Idiomatic way to express errors without resorting to exceptions

Sebastiaan Koppe mail at skoppe.eu
Sat Feb 29 15:23:02 UTC 2020


On Saturday, 29 February 2020 at 13:40:11 UTC, Adnan wrote:
> On Saturday, 29 February 2020 at 13:03:21 UTC, Sebastiaan Koppe 
> wrote:
>> On Saturday, 29 February 2020 at 12:50:59 UTC, Adnan wrote:
>>> * Option!T from the optional package: Has even worse problem 
>>> IMO. Not only it allows None + int but also it returns a 
>>> `[]`. This API is not to my liking. You could say well 
>>> Haskell has fmap for Optional etc, and I am aware of that, so 
>>> does Rust with map etc. But I am talking about basic things: 
>>> like `+`.
>>
>> I would argue it is one of its strengths.
>
> Doesn't that pretty much defeat the entire purpose of 
> type-guarding a potentially error/absent value?

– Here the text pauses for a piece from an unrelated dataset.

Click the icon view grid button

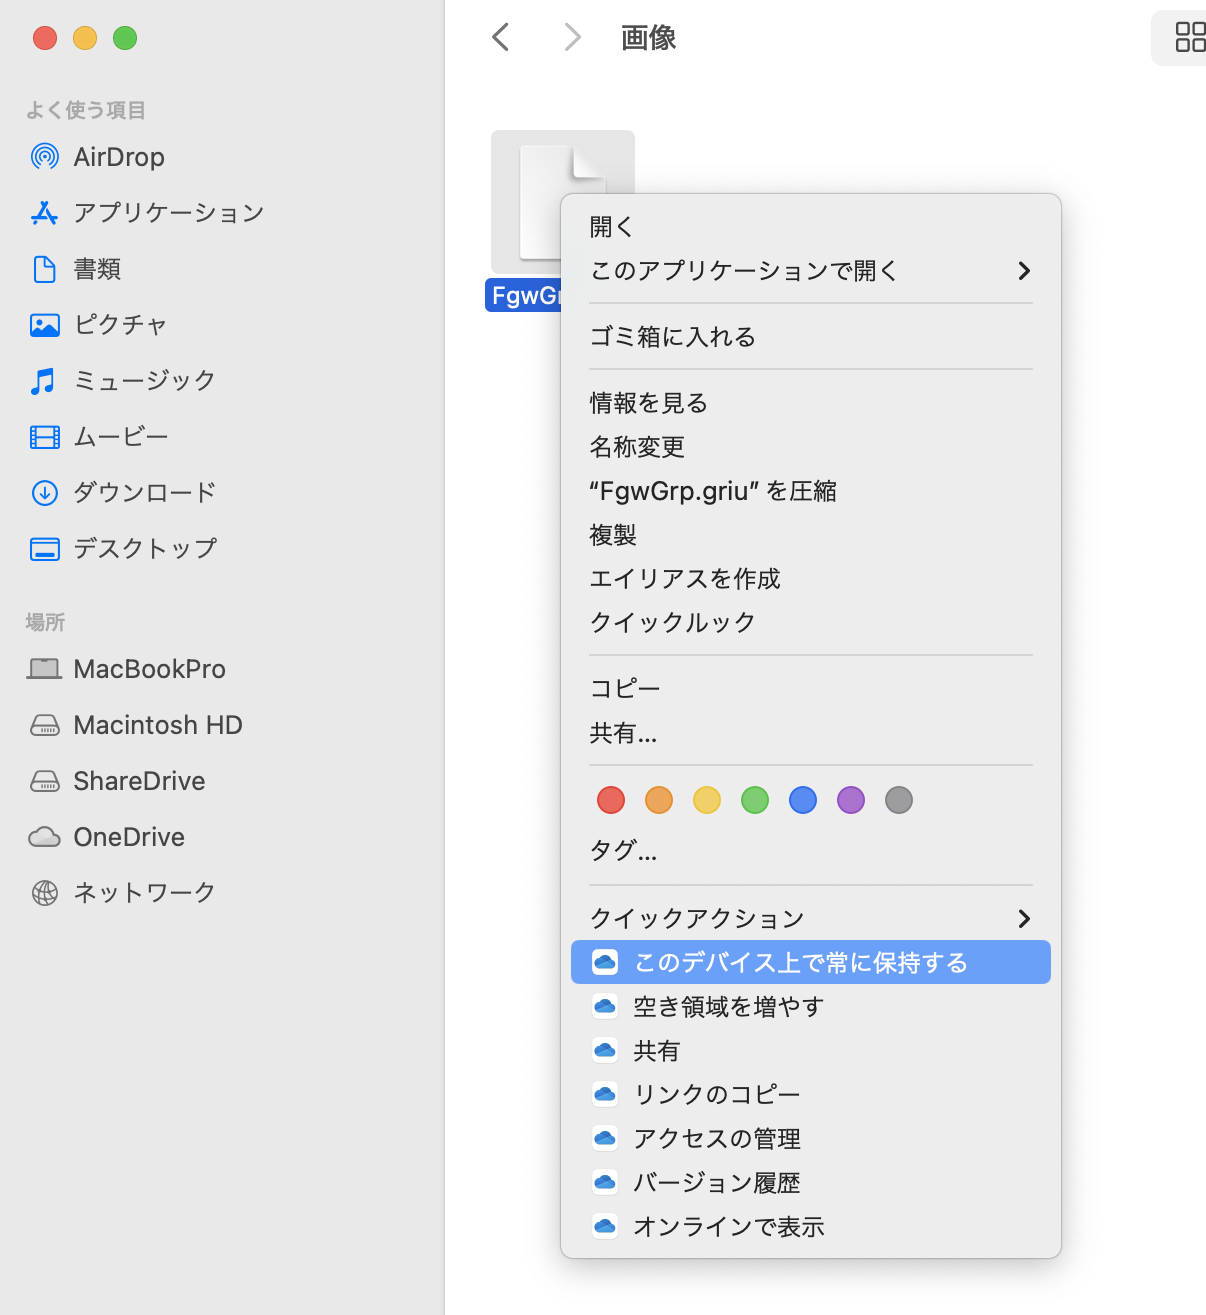pyautogui.click(x=1189, y=38)
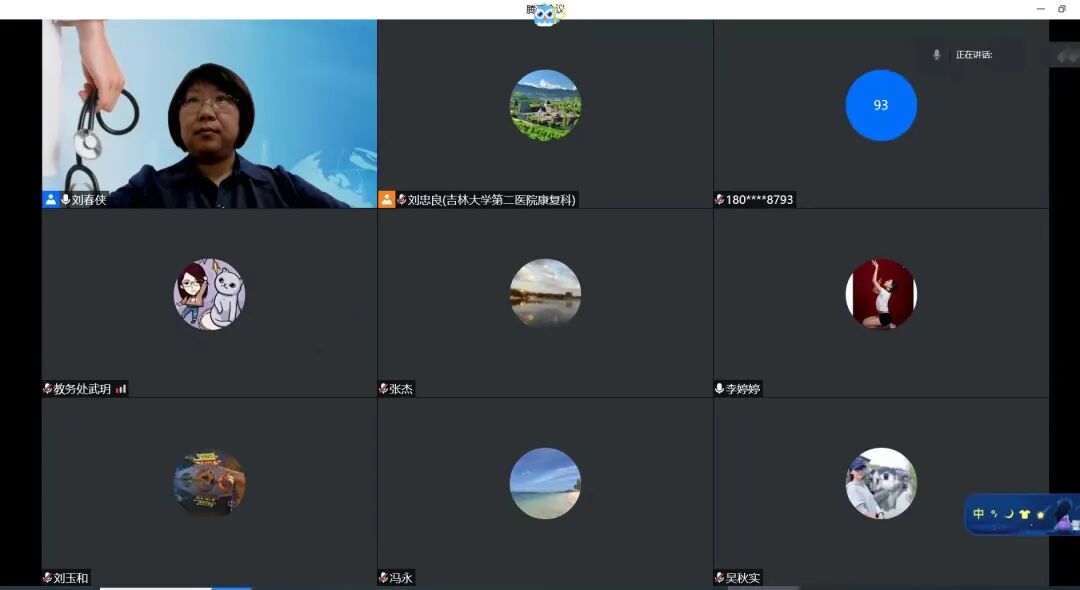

Like I said, I don't use optionals when I care about errors. That 
is not what they are designed for.

If I want to type-guard potential errors I will use SumType!(T, 
Error). It forces you to handle both cases, either at compile 
time (with the match template), or at runtime (with the tryMatch 
template).

The power of optionals, however, lies in the following:

```
list.first.doSomething();
```

Here doSomething will only be called when the list contains at 
least one item. Here I don't care about cases where the list is 
empty, I just want to doSomething if it isn't.